Paulo Caminski, 52 anos, chega à banca trazendo uma sacola de viagem, grande e cheia de DVD’s lacrados. Caminski é colecionador de filmes clássicos desde 2001, afirma ser um dos maiores do Rio Grande do Sul, e foi assim que, no ano de 2002, descobriu na banca Fronteira a fonte de sua recém-iniciada paixão.
Carlos conversa com Luciano Pacheco, distribuidor de ZH. Entre recolher os exemplares antigos e reabastecer a banca, sobra tempo para colocar a conversa em dia e até tomar um cafezinho
Com mais de 9 mil títulos, Paulo ainda lembra do primeiro filme que procurava na banca de Carlos: “Tarzan“, com o ator Norte-americano Elmo Lincoln, de 1918. Mesmo não o tendo encontrado, descobriu ali um grande acervo para iniciar sua coleção.
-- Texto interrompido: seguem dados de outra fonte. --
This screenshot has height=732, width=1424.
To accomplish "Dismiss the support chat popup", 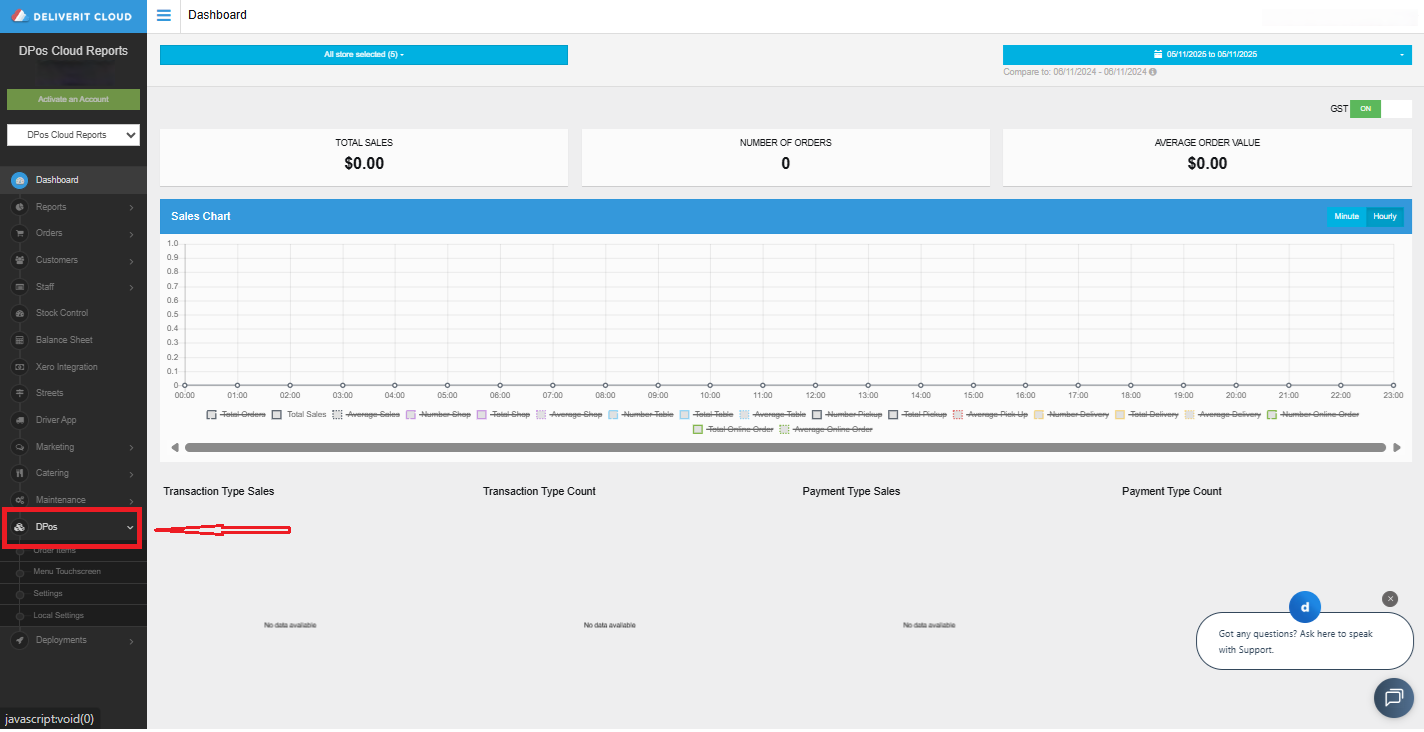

Durante o tempo em que trabalha na banca, Carlos adquiriu algumas paixões, a principal delas é o cinema. Entre seus preferidos: “Era uma vez na América” e o “Mercador de Veneza”, com Al Pacino. “Ele faz um papel fantástico. Esses eu já assisti muitas vezes”, conta Baranzeli. Falando ainda sobre os filmes, Carlos deixa um brilho no olhar ao citar o cinema em preto-e-branco.
Um jornaleiro emotivo ao falar sobre a família, a paixão pelos filmes, pelos grandes clássicos da literatura. Considerado um camarada por colegas e clientes, Baranzeli conquistou no centro mais do que um negócio, fez da banca uma extensão de sua casa. os que chegam pedindo “só uma informação” são acolhidos com um olhar que diz: “Entre e sinta-se em casa”.